WHAT TO DO:
Each entry below is to be copied verbatim.

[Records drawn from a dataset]
*** Block opens ***

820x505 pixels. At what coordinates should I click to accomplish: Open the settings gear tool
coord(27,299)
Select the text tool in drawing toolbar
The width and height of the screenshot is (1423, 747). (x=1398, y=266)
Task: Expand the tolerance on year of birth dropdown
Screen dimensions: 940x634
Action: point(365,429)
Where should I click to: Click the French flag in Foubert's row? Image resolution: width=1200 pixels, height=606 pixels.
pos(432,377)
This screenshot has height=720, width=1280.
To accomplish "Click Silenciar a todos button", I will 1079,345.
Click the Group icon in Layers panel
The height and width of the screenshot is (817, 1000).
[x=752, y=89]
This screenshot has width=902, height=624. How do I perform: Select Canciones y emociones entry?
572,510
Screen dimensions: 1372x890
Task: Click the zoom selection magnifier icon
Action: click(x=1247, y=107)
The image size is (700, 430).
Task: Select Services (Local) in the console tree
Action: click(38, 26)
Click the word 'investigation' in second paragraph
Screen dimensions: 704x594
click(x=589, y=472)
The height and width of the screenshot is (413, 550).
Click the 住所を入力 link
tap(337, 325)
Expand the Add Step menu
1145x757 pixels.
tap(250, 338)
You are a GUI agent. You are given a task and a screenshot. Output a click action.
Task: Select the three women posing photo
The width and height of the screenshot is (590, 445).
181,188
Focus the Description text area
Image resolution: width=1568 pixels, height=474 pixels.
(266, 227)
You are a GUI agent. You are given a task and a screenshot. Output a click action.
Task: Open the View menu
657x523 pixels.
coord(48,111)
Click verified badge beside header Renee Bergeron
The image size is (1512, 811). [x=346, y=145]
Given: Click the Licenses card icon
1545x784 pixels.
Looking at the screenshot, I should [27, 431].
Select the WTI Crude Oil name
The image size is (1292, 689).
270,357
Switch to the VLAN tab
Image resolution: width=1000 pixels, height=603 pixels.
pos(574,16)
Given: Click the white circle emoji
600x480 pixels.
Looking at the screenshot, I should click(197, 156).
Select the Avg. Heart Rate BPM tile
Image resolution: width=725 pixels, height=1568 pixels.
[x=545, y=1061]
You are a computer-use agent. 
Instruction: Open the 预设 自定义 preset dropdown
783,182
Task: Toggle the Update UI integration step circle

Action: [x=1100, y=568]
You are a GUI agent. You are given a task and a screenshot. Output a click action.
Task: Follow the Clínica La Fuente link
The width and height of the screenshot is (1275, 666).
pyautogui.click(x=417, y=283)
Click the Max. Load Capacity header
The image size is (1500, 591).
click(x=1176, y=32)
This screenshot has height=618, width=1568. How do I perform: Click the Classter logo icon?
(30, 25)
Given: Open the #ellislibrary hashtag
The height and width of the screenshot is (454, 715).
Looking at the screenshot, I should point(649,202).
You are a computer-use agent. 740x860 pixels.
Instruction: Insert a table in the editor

*** Block closes ***

RESULT OF THE EXERCISE:
820x505 pixels. At what coordinates should I click to accomplish: Open the settings gear tool
coord(27,299)
Select the text tool in drawing toolbar
The width and height of the screenshot is (1423, 747). (x=1398, y=266)
Task: Expand the tolerance on year of birth dropdown
Screen dimensions: 940x634
Action: point(365,429)
Where should I click to: Click the French flag in Foubert's row? Image resolution: width=1200 pixels, height=606 pixels.
pos(432,377)
This screenshot has height=720, width=1280.
To accomplish "Click Silenciar a todos button", I will 1079,345.
Click the Group icon in Layers panel
The height and width of the screenshot is (817, 1000).
[x=752, y=89]
This screenshot has width=902, height=624. How do I perform: Select Canciones y emociones entry?
572,510
Screen dimensions: 1372x890
Task: Click the zoom selection magnifier icon
Action: click(x=1247, y=107)
The image size is (700, 430).
Task: Select Services (Local) in the console tree
Action: click(38, 26)
Click the word 'investigation' in second paragraph
Screen dimensions: 704x594
click(x=589, y=472)
The height and width of the screenshot is (413, 550).
Click the 住所を入力 link
tap(337, 325)
Expand the Add Step menu
1145x757 pixels.
tap(250, 338)
You are a GUI agent. You are given a task and a screenshot. Output a click action.
Task: Select the three women posing photo
The width and height of the screenshot is (590, 445).
181,188
Focus the Description text area
Image resolution: width=1568 pixels, height=474 pixels.
(266, 227)
You are a GUI agent. You are given a task and a screenshot. Output a click action.
Task: Open the View menu
657x523 pixels.
coord(48,111)
Click verified badge beside header Renee Bergeron
The image size is (1512, 811). [x=346, y=145]
Given: Click the Licenses card icon
1545x784 pixels.
Looking at the screenshot, I should [27, 431].
Select the WTI Crude Oil name
The image size is (1292, 689).
270,357
Switch to the VLAN tab
Image resolution: width=1000 pixels, height=603 pixels.
pos(574,16)
Given: Click the white circle emoji
600x480 pixels.
Looking at the screenshot, I should click(197, 156).
Select the Avg. Heart Rate BPM tile
Image resolution: width=725 pixels, height=1568 pixels.
[x=545, y=1061]
You are a computer-use agent. 
Instruction: Open the 预设 自定义 preset dropdown
783,182
Task: Toggle the Update UI integration step circle

Action: [x=1100, y=568]
You are a GUI agent. You are given a task and a screenshot. Output a click action.
Task: Follow the Clínica La Fuente link
The width and height of the screenshot is (1275, 666).
pyautogui.click(x=417, y=283)
Click the Max. Load Capacity header
The image size is (1500, 591).
click(x=1176, y=32)
This screenshot has height=618, width=1568. How do I perform: Click the Classter logo icon?
(30, 25)
Given: Open the #ellislibrary hashtag
The height and width of the screenshot is (454, 715).
Looking at the screenshot, I should point(649,202).
You are a computer-use agent. 740x860 pixels.
Instruction: Insert a table in the editor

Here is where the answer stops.